* BEGIN DOCUMENT EXTRACT *

The get_nests function extracts the nest locations. get_abundance and get_density gives the total abundance (\(N\)) and density (\(D=N/A\), where \(A\) is extent^2) in the landscape, respectively.

If the landscape is stratified, that has no effect on density unless we specify different values through the density argument as a vector of length 3 referring to the HER strata:

D <- c(H = 2, E = 0.5, R = 0)

op <- par(mfrow = c(2, 2))
plot(bsims_populate(l1, density = D), main = "Habitat")
plot(bsims_populate(l2, density = D), main = "Habitat & road")
plot(bsims_populate(l3, density = D), main = "Habitat, edge, road + offset")
plot(bsims_populate(l4, density = D), main = "2 habitats")

par(op)

Behavior

The bsims_animate function animates the population created by the bsims_populate function. bsims_animate returns an events object (with class ‘bsims_events’). The most important arguments are governing the duration of the simulation in minutes, the vocalization (vocal_rate), and the movement (move_rate) rates as average number of events per minute.

We can describe these behavioral events using survival modeling terminology. Event time (\(T\)) is a continuous random variable. In the simplest case, its probability density function is the Exponential distribution: \(f(t)=\phi e^{-t\phi}\). The corresponding cumulative distribution function is: \(F(t)=\int_{0}^{t} f(t)dt=1-e^{-t\phi}=p_t\), giving the probability that the event has occurred by duration \(t\). The parameter \(\phi\) is the rate of the Exponential distribution with mean \(1/\phi\) and variance \(1/\phi^2\).

* END DOCUMENT EXTRACT *

* **REQUIRED TASKS**
1. Copy the part of the bsims excerpt starting with "plot(bsims_populate(l2, density = D), main" and going on through "events per minute.", word for word.
2. List every plot title that the bsims excerpt assigns through the main argument.
3. According to the bsims excerpt, what class does the events object returned by bsims_animate have?

* BEGIN EXTRACTED MATERIAL *

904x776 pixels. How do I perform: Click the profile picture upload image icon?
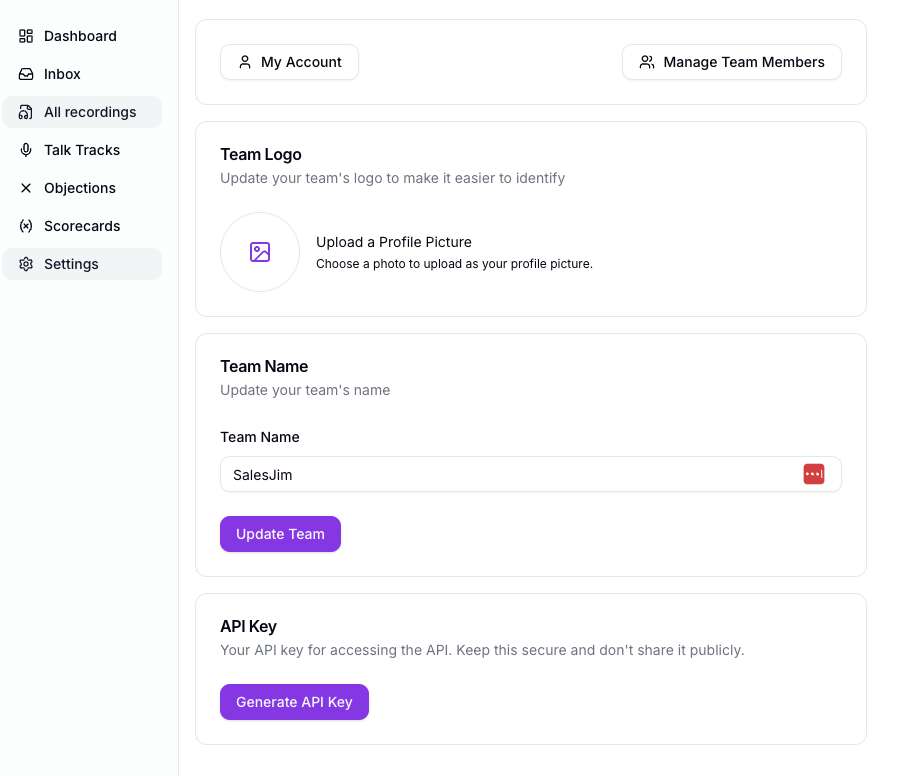click(259, 252)
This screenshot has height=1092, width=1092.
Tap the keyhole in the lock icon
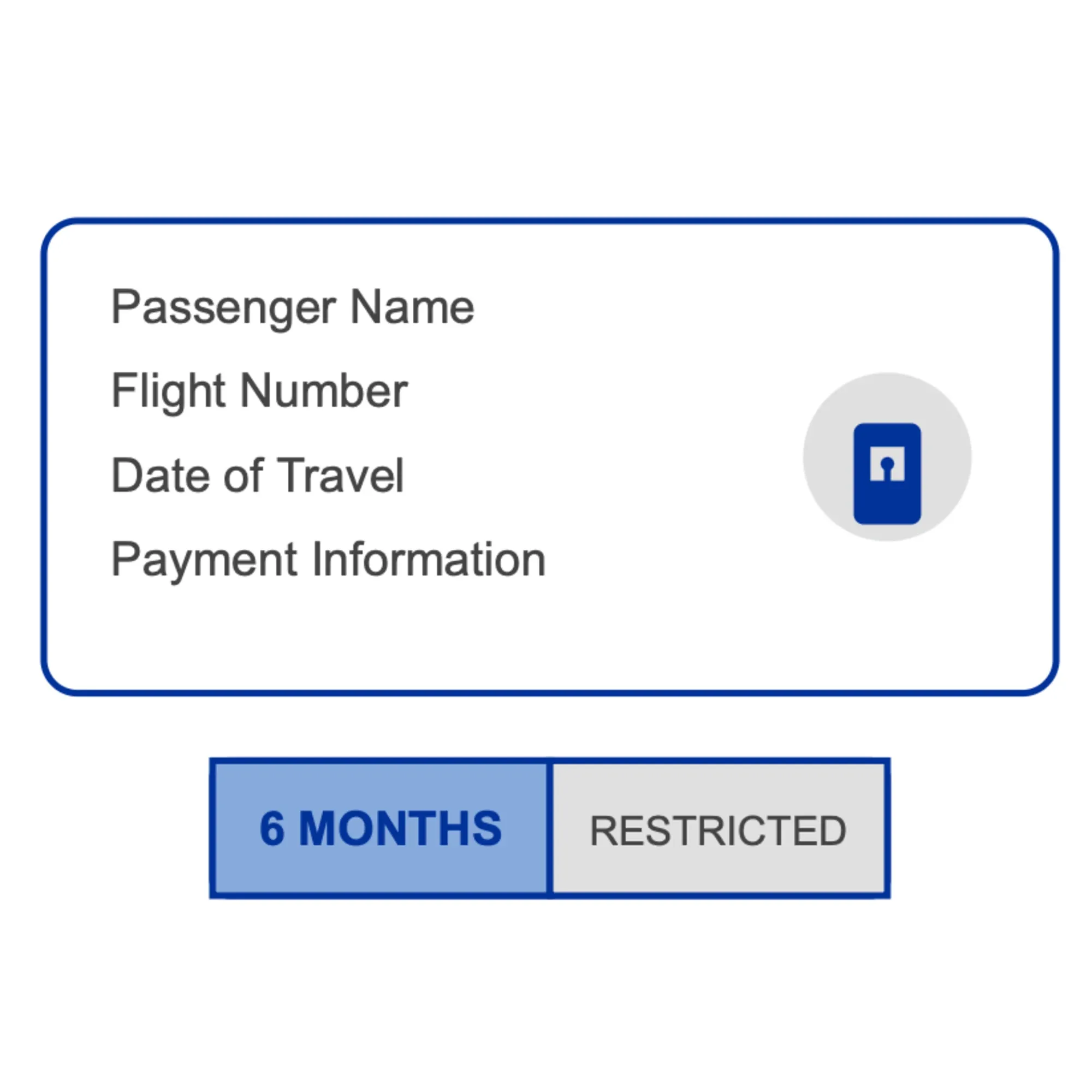coord(887,468)
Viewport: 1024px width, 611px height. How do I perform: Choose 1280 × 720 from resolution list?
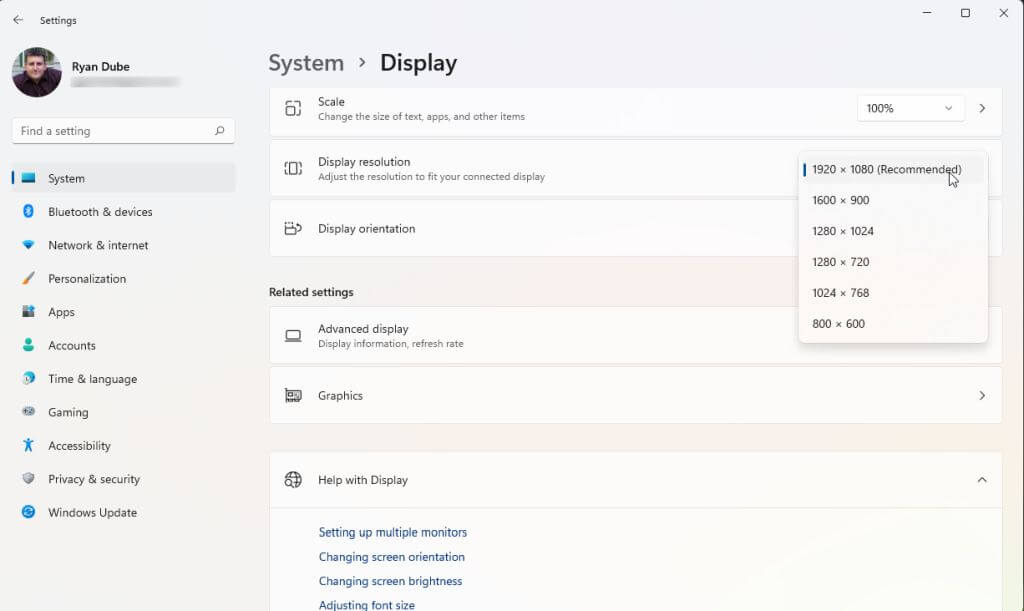click(840, 262)
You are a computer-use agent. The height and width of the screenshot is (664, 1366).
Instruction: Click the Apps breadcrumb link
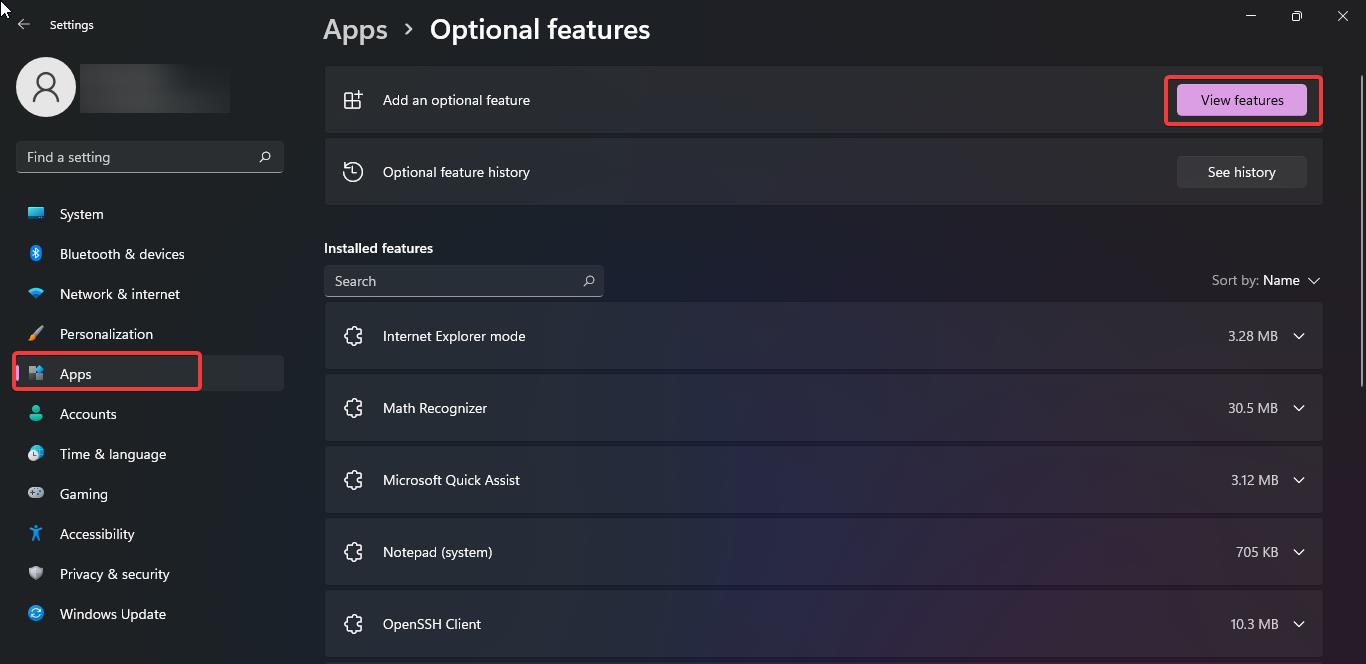[x=355, y=30]
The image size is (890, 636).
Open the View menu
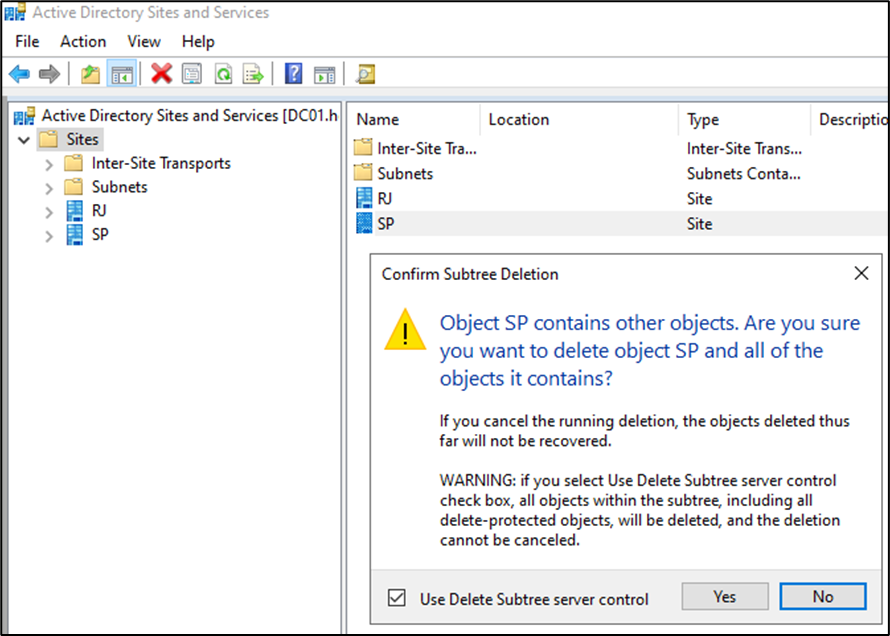[x=144, y=41]
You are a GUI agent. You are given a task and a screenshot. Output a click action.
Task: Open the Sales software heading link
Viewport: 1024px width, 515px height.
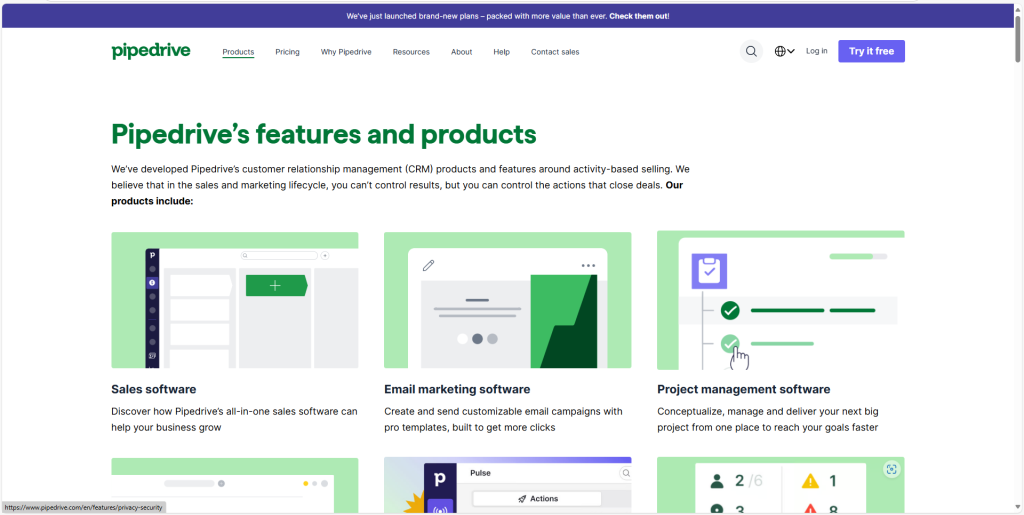pyautogui.click(x=154, y=389)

* END EXTRACTED MATERIAL *

* **SOLUTIONS FOR EACH TASK**
1.
plot(bsims_populate(l2, density = D), main = "Habitat & road")
plot(bsims_populate(l3, density = D), main = "Habitat, edge, road + offset")
plot(bsims_populate(l4, density = D), main = "2 habitats")

par(op)

Behavior

The bsims_animate function animates the population created by the bsims_populate function. bsims_animate returns an events object (with class ‘bsims_events’). The most important arguments are governing the duration of the simulation in minutes, the vocalization (vocal_rate), and the movement (move_rate) rates as average number of events per minute.

2.
"Habitat"
"Habitat & road"
"Habitat, edge, road + offset"
"2 habitats"

3. It has the class 'bsims_events'.